Through the ages, Jews have had a knack of creating the perfect model of leadership to match their needs. In ancient Israel, kings and prophet answered the call for military might and social justice. In Babylonian exile and beyond, prophets became more comforting and priests arose to create the rituals that would bring the people back into God's favor.

Then, in the wake of the Second Temple's destruction, the rabbinic model of scholar/arbiter/teacher and part-time miracle worker came to dominate the Jewish world. The source of his power was clearly his ability to reason. In the melting pot of 20th century America, the rabbi was converted from teacher to pastor/shepherd, so he could be just like the Christian clergy next door, but with all the ancient Jewish trappings of the miracle worker intact. When the holy man is a teacher, his holiness endows him with wisdom, but otherwise he remains human; when the holy man is primarily a pastor, however, his mere touch can bring salvation.

That kind of promise arouses superhuman expectations -- and disappointments.

Further, if the rabbi is a shepherd, that makes the rest of us sheep. O.K., so Moses, David and Akiba started out as shepherds, but they didn't have to worry about an intermarriage rate of 52 percent and climbing. If the rabbi is a shepherd, he has to lead the flock up the hillside, pulling, pushing and cajoling. Superabbi is expected to get those sheep to the destination, even if they don't want to go.

I have a better idea. How about the rabbi as a co-traveler, a very well educated member of the flock? I chose this model for myself long ago. I don't push or pull my companions, I share my experiences and learn from theirs; together we strive to reach the thick pasture at the top of the hill.

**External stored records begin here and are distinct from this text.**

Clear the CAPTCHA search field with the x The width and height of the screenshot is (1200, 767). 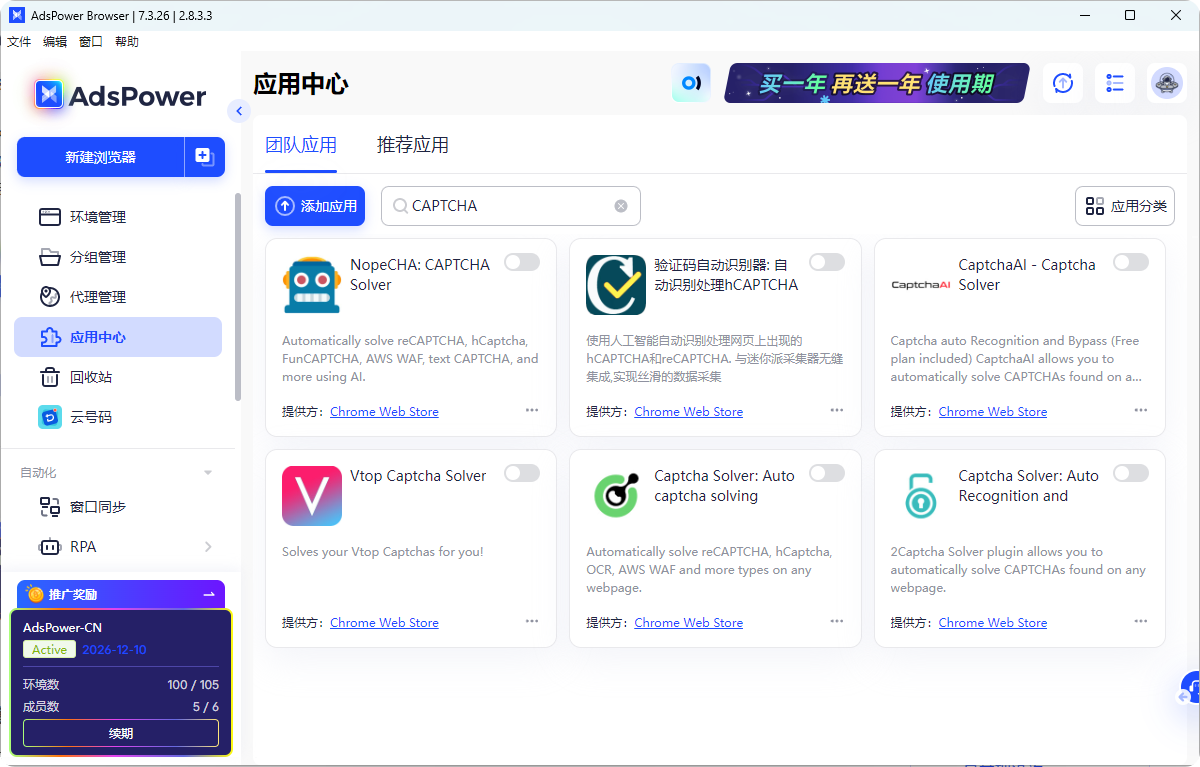(620, 205)
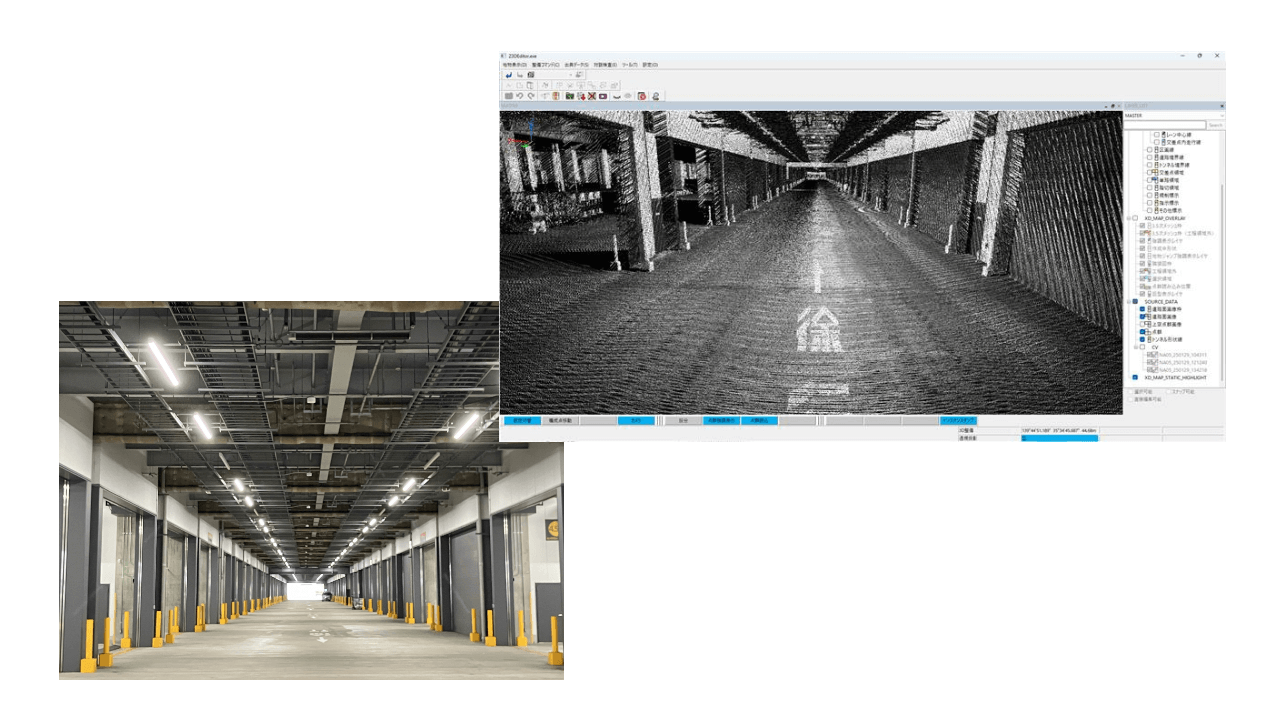Click the blue return-arrow icon in top toolbar
Viewport: 1280px width, 720px height.
pos(508,75)
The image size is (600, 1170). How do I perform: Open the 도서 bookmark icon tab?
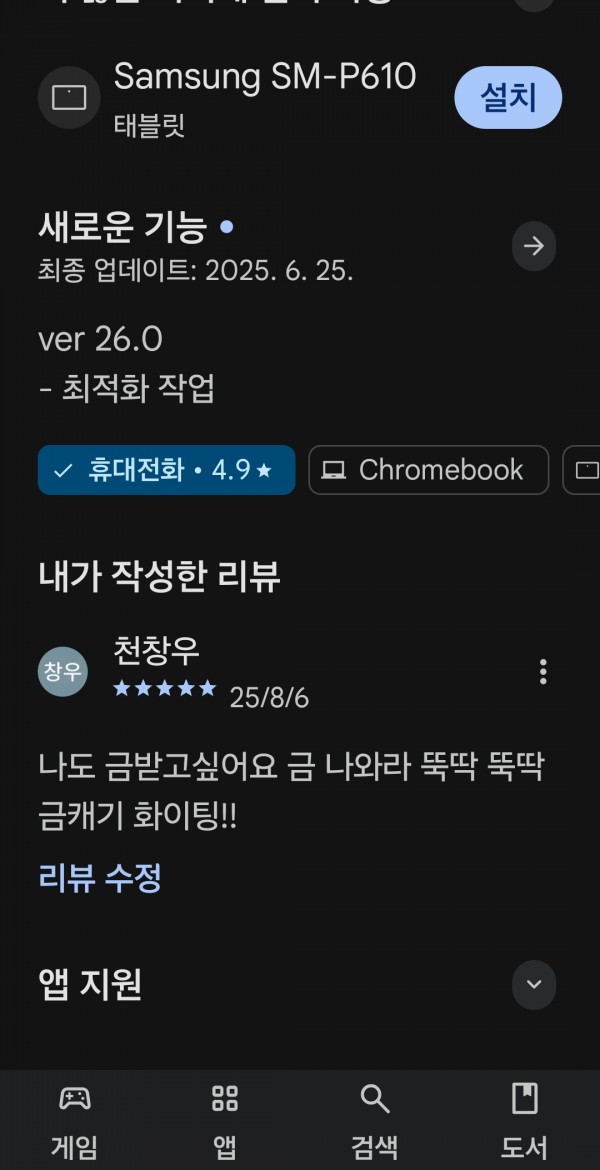coord(525,1098)
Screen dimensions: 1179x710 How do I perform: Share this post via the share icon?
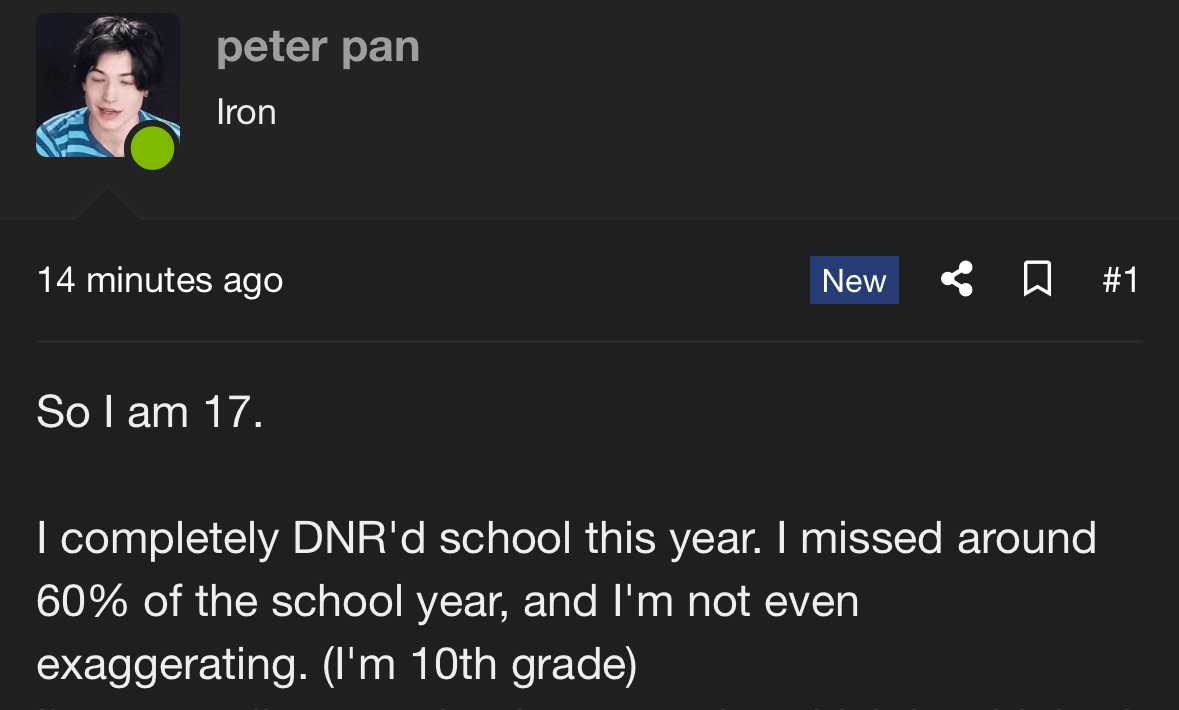[957, 279]
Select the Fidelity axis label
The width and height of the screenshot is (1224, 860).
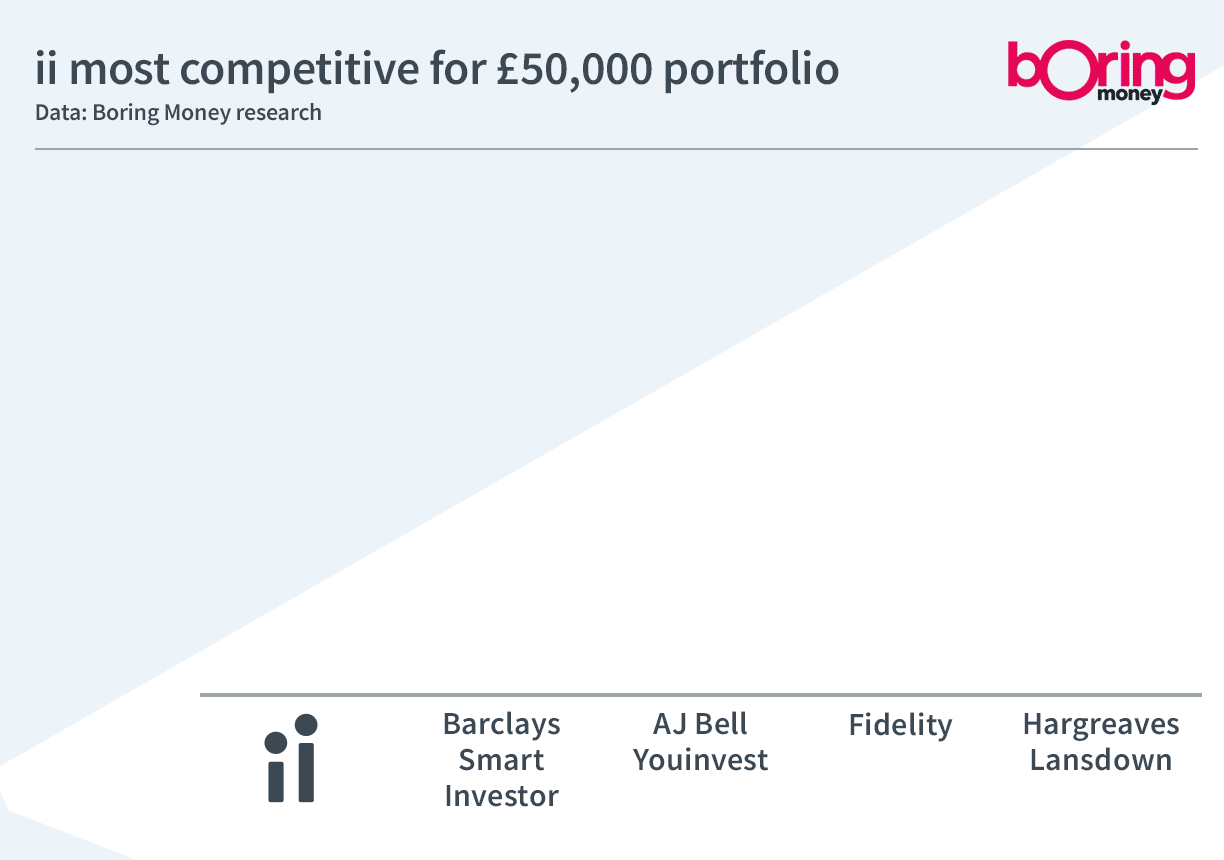click(x=900, y=724)
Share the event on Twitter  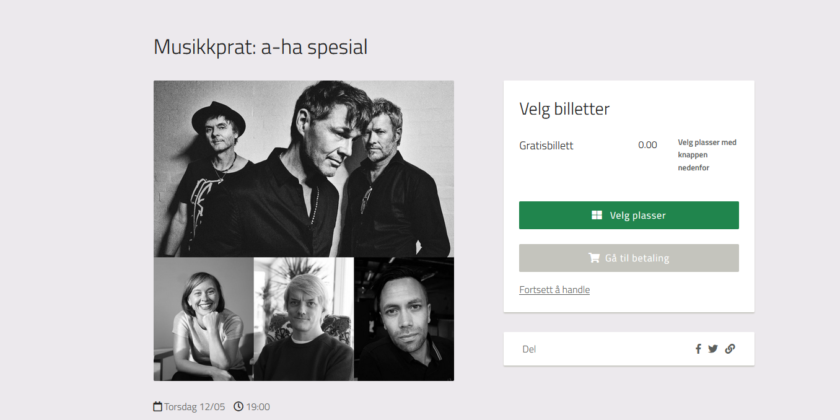pos(713,349)
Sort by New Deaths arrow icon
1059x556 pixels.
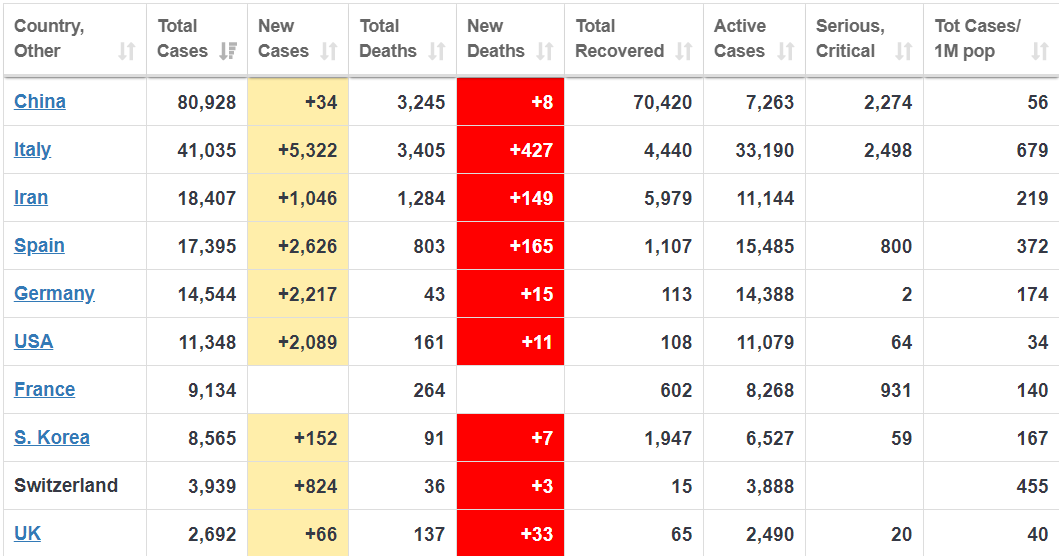544,51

As I see it, I am a spiritual leader simply because I want to refine my own spirit, using the texts of my tradition for guidance, and, in doing so, possibly to inspire others to do the same. I am no different from my friends on the journey, except that I have some wisdom as a tourguide that I share where appropriate.

I believe that the rabbi is neither holier than others nor less human. The extent to which the rabbi can share his humanness, in fact, is the extent to which he can touch the lives of those who choose to travel along. To be the "perfect rabbi," therefore, is not to avoid mistakes, but to make them and then grow from them.

It is time to reaffirm the original intent of the rabbinic model as teacher and spiritual guide, in order to rescue our communities from the ravages of unmet expectations. If Superabbi is allowed to survive, we're setting ourselves up for a fall. In the end, there will be only burnt out rabbis and dissatisfied congregants, lots of O.B.R.s and very few Jews.